* **What is expected**: Please reproduce every line of the listing below, word for word and in the same order.

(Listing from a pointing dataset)
+ + + + + + +

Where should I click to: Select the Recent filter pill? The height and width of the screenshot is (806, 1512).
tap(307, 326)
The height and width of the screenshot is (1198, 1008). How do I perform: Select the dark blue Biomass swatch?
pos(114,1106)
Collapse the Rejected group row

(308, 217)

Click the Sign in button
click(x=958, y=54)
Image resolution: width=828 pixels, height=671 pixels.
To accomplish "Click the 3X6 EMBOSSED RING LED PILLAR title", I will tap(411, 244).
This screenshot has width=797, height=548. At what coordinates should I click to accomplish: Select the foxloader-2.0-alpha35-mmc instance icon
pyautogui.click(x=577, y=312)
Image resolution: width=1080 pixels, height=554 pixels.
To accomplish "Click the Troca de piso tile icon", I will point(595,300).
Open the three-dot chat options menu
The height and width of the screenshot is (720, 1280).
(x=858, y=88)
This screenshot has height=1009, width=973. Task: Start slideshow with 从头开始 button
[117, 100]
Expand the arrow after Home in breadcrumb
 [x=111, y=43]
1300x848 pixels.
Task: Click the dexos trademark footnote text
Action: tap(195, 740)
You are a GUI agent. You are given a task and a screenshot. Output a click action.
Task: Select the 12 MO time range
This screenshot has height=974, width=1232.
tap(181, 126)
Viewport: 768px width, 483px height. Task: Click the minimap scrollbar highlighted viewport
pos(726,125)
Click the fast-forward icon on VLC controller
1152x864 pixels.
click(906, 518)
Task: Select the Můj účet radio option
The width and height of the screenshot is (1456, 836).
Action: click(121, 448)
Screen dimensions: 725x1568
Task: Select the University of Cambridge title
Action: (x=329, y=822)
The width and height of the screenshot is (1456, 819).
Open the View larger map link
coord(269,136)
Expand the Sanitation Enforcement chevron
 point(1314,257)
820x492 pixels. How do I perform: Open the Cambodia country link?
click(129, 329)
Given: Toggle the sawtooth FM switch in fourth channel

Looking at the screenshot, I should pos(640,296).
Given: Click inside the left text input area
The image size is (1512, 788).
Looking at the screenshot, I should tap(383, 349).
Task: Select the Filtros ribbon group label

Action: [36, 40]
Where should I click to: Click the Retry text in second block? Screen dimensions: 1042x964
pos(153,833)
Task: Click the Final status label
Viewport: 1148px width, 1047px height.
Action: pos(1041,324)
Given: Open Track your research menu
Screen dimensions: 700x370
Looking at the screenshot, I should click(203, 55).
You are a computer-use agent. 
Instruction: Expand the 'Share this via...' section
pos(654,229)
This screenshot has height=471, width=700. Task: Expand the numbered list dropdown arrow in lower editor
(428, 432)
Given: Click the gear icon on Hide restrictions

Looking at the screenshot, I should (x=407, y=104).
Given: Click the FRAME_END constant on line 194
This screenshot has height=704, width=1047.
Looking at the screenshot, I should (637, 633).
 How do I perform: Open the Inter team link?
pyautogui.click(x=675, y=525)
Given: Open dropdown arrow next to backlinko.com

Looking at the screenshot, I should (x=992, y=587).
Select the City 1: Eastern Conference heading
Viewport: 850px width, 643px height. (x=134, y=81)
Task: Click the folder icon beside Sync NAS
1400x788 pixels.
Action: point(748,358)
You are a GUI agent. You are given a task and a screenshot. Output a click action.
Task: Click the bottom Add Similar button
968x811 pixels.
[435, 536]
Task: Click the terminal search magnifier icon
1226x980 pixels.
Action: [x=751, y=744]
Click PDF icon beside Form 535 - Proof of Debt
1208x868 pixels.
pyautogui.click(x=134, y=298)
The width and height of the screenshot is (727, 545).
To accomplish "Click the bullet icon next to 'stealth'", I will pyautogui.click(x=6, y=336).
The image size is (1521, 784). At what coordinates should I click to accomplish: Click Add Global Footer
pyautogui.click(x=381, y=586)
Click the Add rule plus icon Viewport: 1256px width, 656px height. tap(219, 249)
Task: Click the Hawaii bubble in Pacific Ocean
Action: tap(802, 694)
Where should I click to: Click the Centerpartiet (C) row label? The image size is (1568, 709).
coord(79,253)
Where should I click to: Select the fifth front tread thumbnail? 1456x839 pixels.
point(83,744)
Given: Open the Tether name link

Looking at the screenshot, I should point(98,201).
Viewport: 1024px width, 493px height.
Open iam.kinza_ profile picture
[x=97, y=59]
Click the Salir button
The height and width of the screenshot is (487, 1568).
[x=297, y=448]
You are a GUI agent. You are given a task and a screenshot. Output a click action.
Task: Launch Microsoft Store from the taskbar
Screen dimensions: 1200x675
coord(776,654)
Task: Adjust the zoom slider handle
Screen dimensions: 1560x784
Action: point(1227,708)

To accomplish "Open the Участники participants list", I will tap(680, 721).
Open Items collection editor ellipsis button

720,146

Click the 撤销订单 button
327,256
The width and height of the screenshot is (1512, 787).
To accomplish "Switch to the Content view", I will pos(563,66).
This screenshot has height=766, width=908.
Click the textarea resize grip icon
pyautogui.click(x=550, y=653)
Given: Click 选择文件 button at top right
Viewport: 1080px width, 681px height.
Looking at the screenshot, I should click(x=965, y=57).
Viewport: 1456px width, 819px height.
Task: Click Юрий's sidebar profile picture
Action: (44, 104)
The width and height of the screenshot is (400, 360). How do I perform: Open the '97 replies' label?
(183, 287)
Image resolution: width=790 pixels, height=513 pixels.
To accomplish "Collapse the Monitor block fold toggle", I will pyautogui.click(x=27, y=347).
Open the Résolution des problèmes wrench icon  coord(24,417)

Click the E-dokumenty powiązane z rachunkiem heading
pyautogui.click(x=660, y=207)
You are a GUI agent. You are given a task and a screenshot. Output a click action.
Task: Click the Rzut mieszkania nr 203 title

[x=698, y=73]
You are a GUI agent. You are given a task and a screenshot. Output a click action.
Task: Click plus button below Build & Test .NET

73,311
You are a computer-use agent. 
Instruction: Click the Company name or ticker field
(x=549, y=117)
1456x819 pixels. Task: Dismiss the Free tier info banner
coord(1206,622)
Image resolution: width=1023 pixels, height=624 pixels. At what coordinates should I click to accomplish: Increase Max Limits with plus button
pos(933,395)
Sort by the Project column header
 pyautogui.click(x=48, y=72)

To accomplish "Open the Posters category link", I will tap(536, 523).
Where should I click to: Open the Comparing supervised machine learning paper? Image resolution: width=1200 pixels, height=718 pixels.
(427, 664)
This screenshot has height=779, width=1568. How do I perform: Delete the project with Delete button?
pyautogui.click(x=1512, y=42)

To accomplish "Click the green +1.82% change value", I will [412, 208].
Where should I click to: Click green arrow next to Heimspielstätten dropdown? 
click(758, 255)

+ + + + + + +

* **Solution**:
Where should I click to: Select the Recent filter pill? The height and width of the screenshot is (806, 1512).
tap(307, 326)
The height and width of the screenshot is (1198, 1008). How do I perform: Select the dark blue Biomass swatch?
pos(114,1106)
Collapse the Rejected group row

(308, 217)

Click the Sign in button
click(x=958, y=54)
Image resolution: width=828 pixels, height=671 pixels.
To accomplish "Click the 3X6 EMBOSSED RING LED PILLAR title", I will tap(411, 244).
This screenshot has width=797, height=548. At what coordinates should I click to accomplish: Select the foxloader-2.0-alpha35-mmc instance icon
pyautogui.click(x=577, y=312)
Image resolution: width=1080 pixels, height=554 pixels.
To accomplish "Click the Troca de piso tile icon", I will point(595,300).
Open the three-dot chat options menu
The height and width of the screenshot is (720, 1280).
(x=858, y=88)
This screenshot has height=1009, width=973. Task: Start slideshow with 从头开始 button
[117, 100]
Expand the arrow after Home in breadcrumb
 [x=111, y=43]
1300x848 pixels.
Task: Click the dexos trademark footnote text
Action: tap(195, 740)
You are a GUI agent. You are given a task and a screenshot. Output a click action.
Task: Select the 12 MO time range
This screenshot has height=974, width=1232.
tap(181, 126)
Viewport: 768px width, 483px height. Task: Click the minimap scrollbar highlighted viewport
pos(726,125)
Click the fast-forward icon on VLC controller
1152x864 pixels.
click(906, 518)
Task: Select the Můj účet radio option
The width and height of the screenshot is (1456, 836).
Action: click(121, 448)
Screen dimensions: 725x1568
Task: Select the University of Cambridge title
Action: (x=329, y=822)
The width and height of the screenshot is (1456, 819).
Open the View larger map link
coord(269,136)
Expand the Sanitation Enforcement chevron
 point(1314,257)
820x492 pixels. How do I perform: Open the Cambodia country link?
click(129, 329)
Given: Toggle the sawtooth FM switch in fourth channel

Looking at the screenshot, I should pos(640,296).
Given: Click inside the left text input area
The image size is (1512, 788).
Looking at the screenshot, I should tap(383, 349).
Task: Select the Filtros ribbon group label

Action: [36, 40]
Where should I click to: Click the Retry text in second block? Screen dimensions: 1042x964
pos(153,833)
Task: Click the Final status label
Viewport: 1148px width, 1047px height.
Action: pos(1041,324)
Given: Open Track your research menu
Screen dimensions: 700x370
Looking at the screenshot, I should click(203, 55).
You are a computer-use agent. 
Instruction: Expand the 'Share this via...' section
pos(654,229)
This screenshot has height=471, width=700. Task: Expand the numbered list dropdown arrow in lower editor
(428, 432)
Given: Click the gear icon on Hide restrictions

Looking at the screenshot, I should (x=407, y=104).
Given: Click the FRAME_END constant on line 194
This screenshot has height=704, width=1047.
Looking at the screenshot, I should (637, 633).
 How do I perform: Open the Inter team link?
pyautogui.click(x=675, y=525)
Given: Open dropdown arrow next to backlinko.com

Looking at the screenshot, I should (x=992, y=587).
Select the City 1: Eastern Conference heading
Viewport: 850px width, 643px height. (x=134, y=81)
Task: Click the folder icon beside Sync NAS
1400x788 pixels.
Action: point(748,358)
You are a GUI agent. You are given a task and a screenshot. Output a click action.
Task: Click the bottom Add Similar button
968x811 pixels.
[435, 536]
Task: Click the terminal search magnifier icon
1226x980 pixels.
Action: [x=751, y=744]
Click PDF icon beside Form 535 - Proof of Debt
1208x868 pixels.
pyautogui.click(x=134, y=298)
The width and height of the screenshot is (727, 545).
To accomplish "Click the bullet icon next to 'stealth'", I will pyautogui.click(x=6, y=336).
The image size is (1521, 784). At what coordinates should I click to accomplish: Click Add Global Footer
pyautogui.click(x=381, y=586)
Click the Add rule plus icon Viewport: 1256px width, 656px height. tap(219, 249)
Task: Click the Hawaii bubble in Pacific Ocean
Action: tap(802, 694)
Where should I click to: Click the Centerpartiet (C) row label? The image size is (1568, 709).
coord(79,253)
Where should I click to: Select the fifth front tread thumbnail? 1456x839 pixels.
point(83,744)
Given: Open the Tether name link

Looking at the screenshot, I should point(98,201).
Viewport: 1024px width, 493px height.
Open iam.kinza_ profile picture
[x=97, y=59]
Click the Salir button
The height and width of the screenshot is (487, 1568).
[x=297, y=448]
You are a GUI agent. You are given a task and a screenshot. Output a click action.
Task: Launch Microsoft Store from the taskbar
Screen dimensions: 1200x675
coord(776,654)
Task: Adjust the zoom slider handle
Screen dimensions: 1560x784
Action: point(1227,708)

To accomplish "Open the Участники participants list", I will tap(680, 721).
Open Items collection editor ellipsis button

720,146

Click the 撤销订单 button
327,256
The width and height of the screenshot is (1512, 787).
To accomplish "Switch to the Content view", I will pos(563,66).
This screenshot has height=766, width=908.
Click the textarea resize grip icon
pyautogui.click(x=550, y=653)
Given: Click 选择文件 button at top right
Viewport: 1080px width, 681px height.
Looking at the screenshot, I should click(x=965, y=57).
Viewport: 1456px width, 819px height.
Task: Click Юрий's sidebar profile picture
Action: (44, 104)
The width and height of the screenshot is (400, 360). How do I perform: Open the '97 replies' label?
(183, 287)
Image resolution: width=790 pixels, height=513 pixels.
To accomplish "Collapse the Monitor block fold toggle", I will pyautogui.click(x=27, y=347).
Open the Résolution des problèmes wrench icon  coord(24,417)

Click the E-dokumenty powiązane z rachunkiem heading
pyautogui.click(x=660, y=207)
You are a GUI agent. You are given a task and a screenshot. Output a click action.
Task: Click the Rzut mieszkania nr 203 title

[x=698, y=73]
You are a GUI agent. You are given a task and a screenshot. Output a click action.
Task: Click plus button below Build & Test .NET

73,311
You are a computer-use agent. 
Instruction: Click the Company name or ticker field
(x=549, y=117)
1456x819 pixels. Task: Dismiss the Free tier info banner
coord(1206,622)
Image resolution: width=1023 pixels, height=624 pixels. At what coordinates should I click to accomplish: Increase Max Limits with plus button
pos(933,395)
Sort by the Project column header
 pyautogui.click(x=48, y=72)

To accomplish "Open the Posters category link", I will tap(536, 523).
Where should I click to: Open the Comparing supervised machine learning paper? Image resolution: width=1200 pixels, height=718 pixels.
(427, 664)
This screenshot has height=779, width=1568. How do I perform: Delete the project with Delete button?
pyautogui.click(x=1512, y=42)

To accomplish "Click the green +1.82% change value", I will [412, 208].
Where should I click to: Click green arrow next to Heimspielstätten dropdown? 
click(758, 255)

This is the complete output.